Al contempo, lo smart building può essere un formidabile driver per rendere più competitiva, dinamica ed evoluta l’economia; un’eccezionale occasione di sviluppo, perché la domanda di efficienza, sicurezza e benessere è in impetuosa crescita non soltanto in Italia, ma in tutto il mondo.

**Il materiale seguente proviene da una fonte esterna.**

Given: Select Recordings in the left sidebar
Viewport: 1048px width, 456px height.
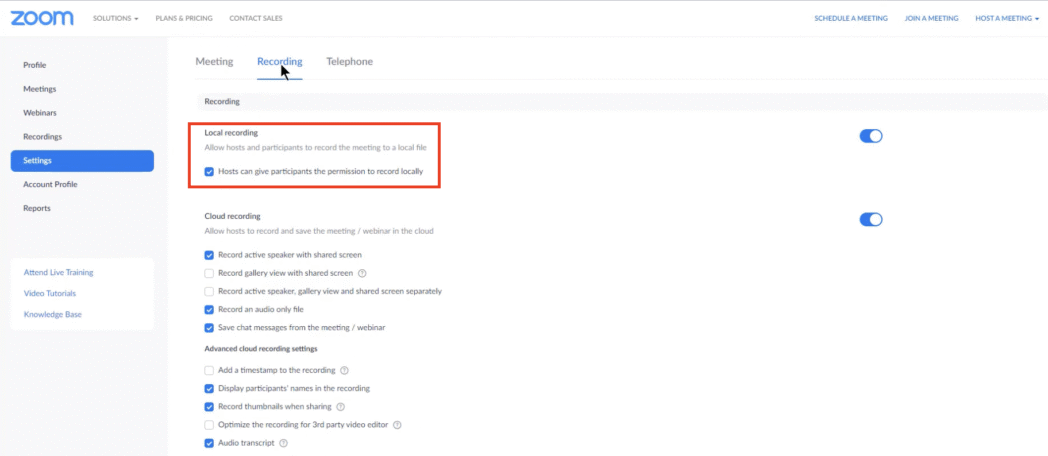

Il benessere, in particolare, è un concetto fondamentale. Non c’era bisogno della pandemia per capire che le persone, da Torino a Boston, da Londra a Seul, chiedono sempre più qualità della vita, salute e natura (sì, natura: essa è fondamentale per il nostro benessere psico-fisico, come abbiamo scritto più volte in questo blog). La domanda di spazi salubri è in pieno boom, come si vede dalla fame di parchi cittadini, di quartieri ecologici e di boschi urbani, e soprattutto di abitazioni in materiali naturali, immerse nel verde e magari prossime a specchi d’acqua, ricche di luce naturale. Ancora, un mondo che invecchia, dall’Europa alla Cina, è un mondo che a inizia a capire l’importanza di star bene, e ad apprezzare il piacere dell’aria fresca e pulita, di una camminata tra gli alberi, di una temperatura e umidità indoor salubri, o di una concentrazione di anidride carbonica indoor (CO2) ottimale.

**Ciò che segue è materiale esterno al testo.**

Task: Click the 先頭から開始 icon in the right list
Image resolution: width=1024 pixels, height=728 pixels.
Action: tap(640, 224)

Uno smart building italiano particolarmente focalizzato sul benessere, frutto del connubio tra tecnologia innovativa, design d’eccellenza e passione per la qualità della vita, potrebbe far sognare decine di milioni di consumatori ad alto potere d’acquisto americani, nordeuropei e asiatici che già oggi arredano le loro case con i migliori mobili del Made in Italy; si affidano a designer, architetti e ingegneri italiani per la progettazione e ideazione delle loro abitazioni; acquistano immobili in tutta la penisola. È un mercato immenso, tutto da esplorare. E in grado di rivoluzionare e migliorare lo stile di vita dell’umanità.